● **Aim of the exercise**: Copy everything in the film article from "- Country: Soviet" down to "by Vladimir Grammatikov.", word for word.

### Article ###

- Russian: Шла собака по роялю
- Directed by: Vladimir Grammatikov
- Written by: Viktoriya Tokareva
- Produced by: Zinovy Genzer Mikhail Kapustin
- Starring: Alyona Kishchik; Aleksandr Fomin; Valeri Kislenko; Dariya Malchevskaya; Leonid Kuravlyov;
- Cinematography: Pyotr Katayev
- Edited by: Tamara Belyayeva
- Music by: Aleksey Rybnikov
- Production company: Gorky Film Studio
- Release date: 1978;
- Running time: 68 min.
- Country: Soviet Union
- Language: Russian

= A Dog Was Walking on the Piano =

A Dog Was Walking on the Piano (Шла собака по роялю) is a 1978 Soviet comedy film directed by Vladimir Grammatikov.

== Plot ==
The film tells about a girl named Tanya, who lives in a village in which she does not see anything romantic. Suddenly she decided to change something and begins to make plans first about the pilot Komarov, then with Misha, who lives opposite, and her sister, meanwhile, composes various ditties.

### Raw data ###

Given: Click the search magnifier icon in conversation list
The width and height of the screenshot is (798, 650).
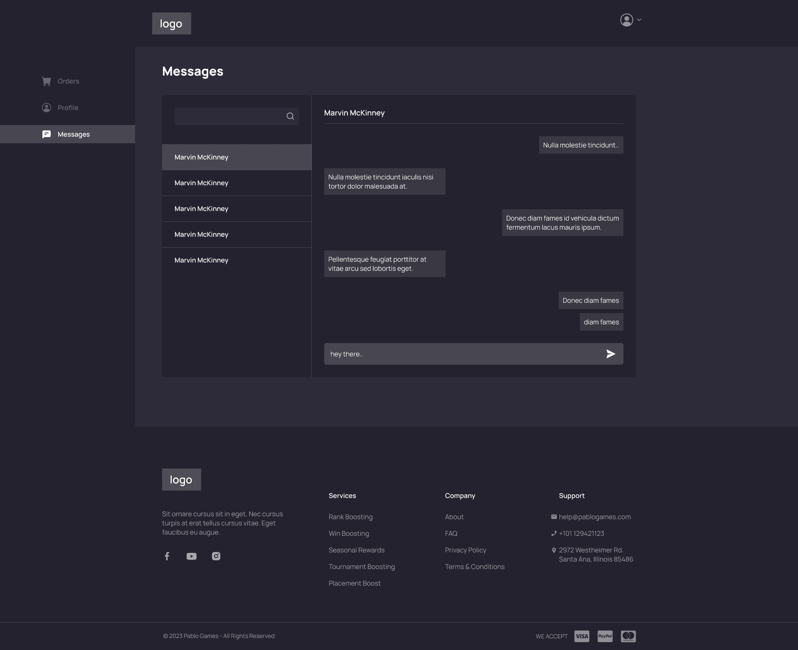Looking at the screenshot, I should point(290,116).
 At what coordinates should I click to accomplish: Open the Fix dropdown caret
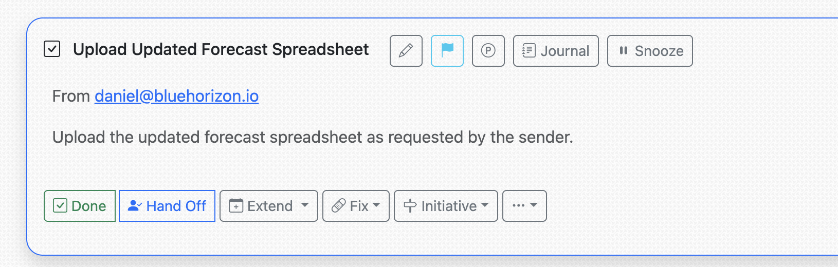pos(376,205)

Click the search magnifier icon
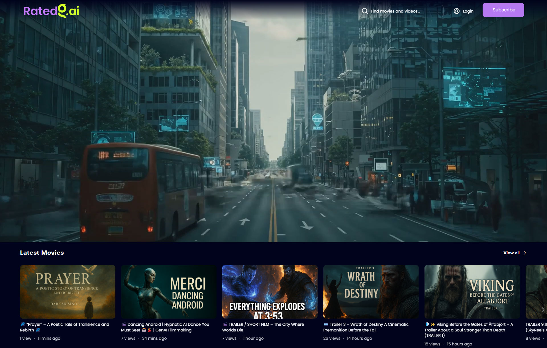pos(365,11)
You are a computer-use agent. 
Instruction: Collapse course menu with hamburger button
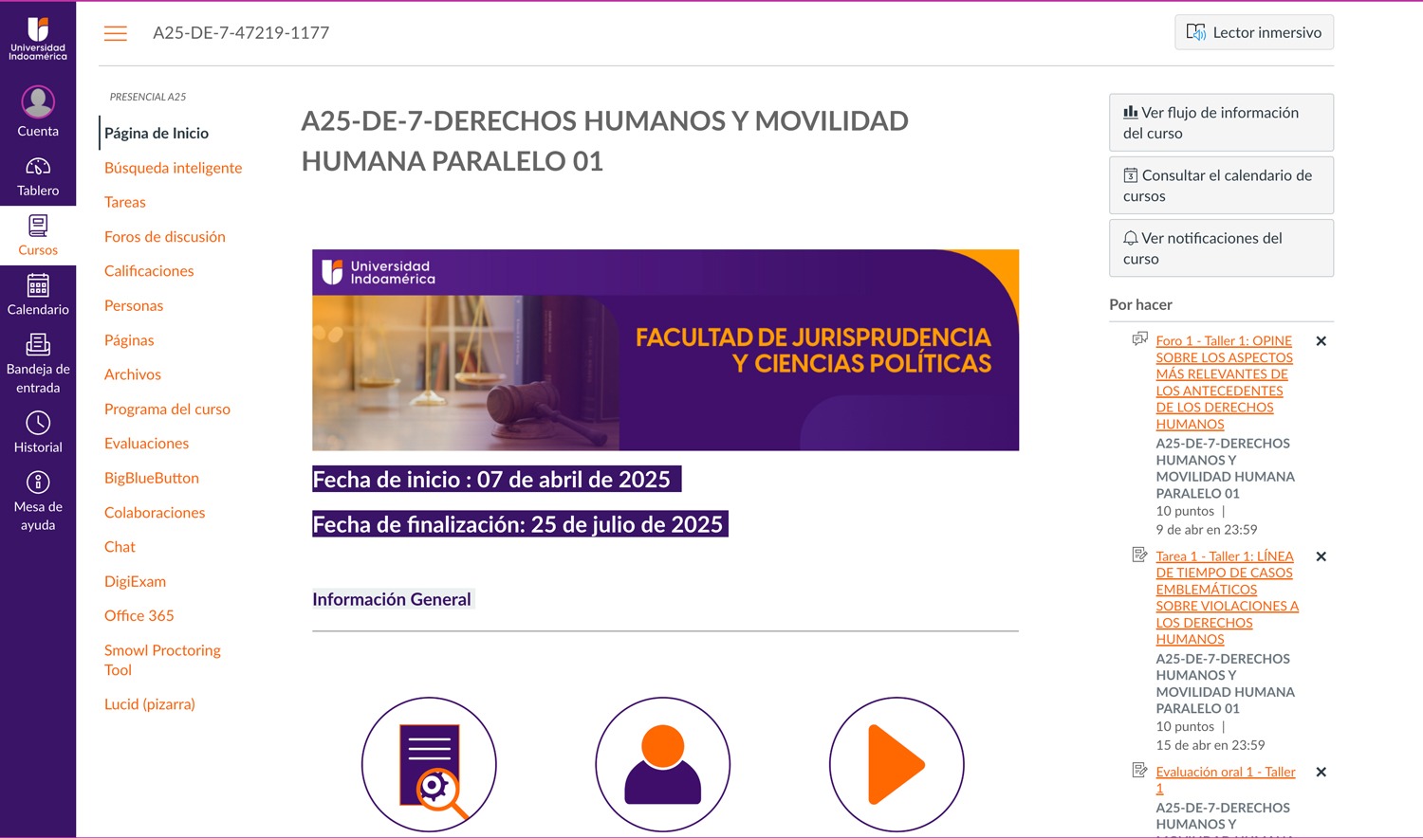tap(116, 33)
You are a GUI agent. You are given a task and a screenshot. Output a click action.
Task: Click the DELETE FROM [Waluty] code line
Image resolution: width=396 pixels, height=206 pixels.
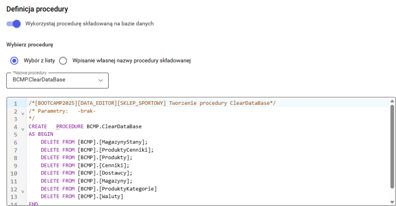click(82, 196)
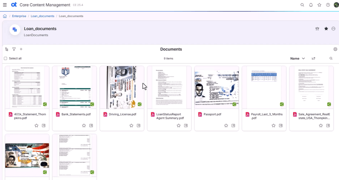Click the Loan_documents breadcrumb link

coord(42,16)

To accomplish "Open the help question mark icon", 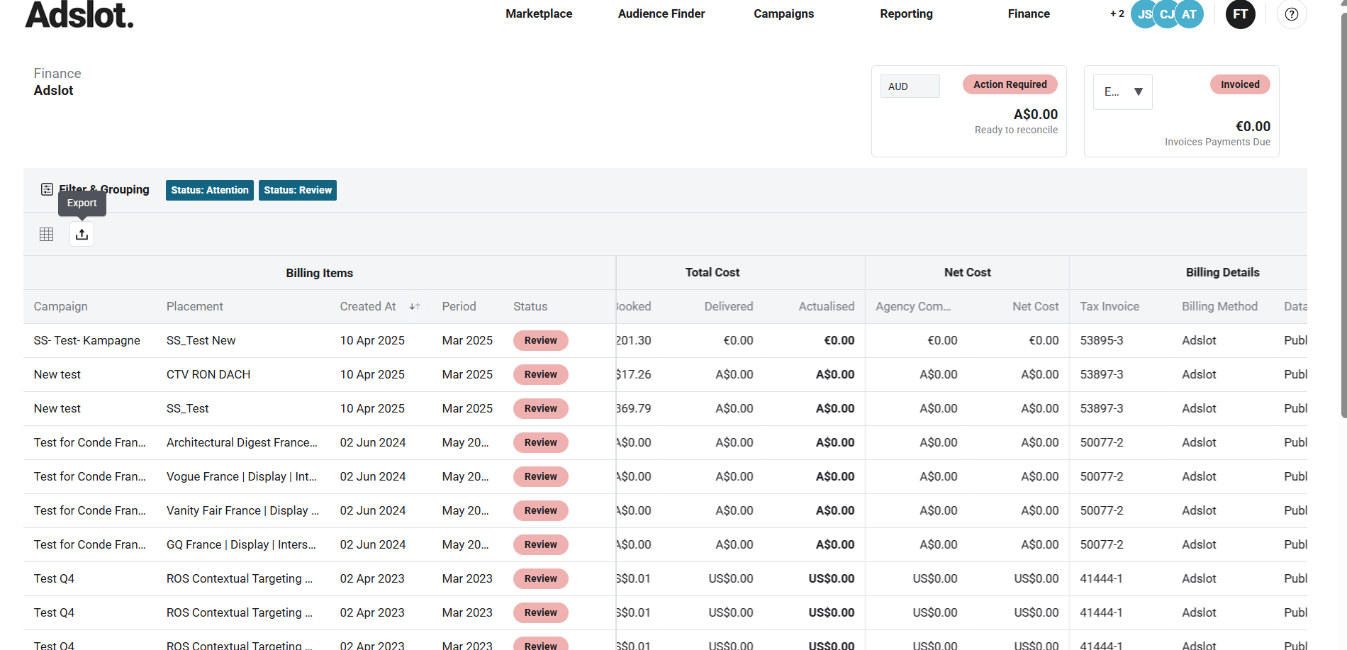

###

● **In response**:
- Country: Soviet Union
- Language: Russian

= A Dog Was Walking on the Piano =

A Dog Was Walking on the Piano (Шла собака по роялю) is a 1978 Soviet comedy film directed by Vladimir Grammatikov.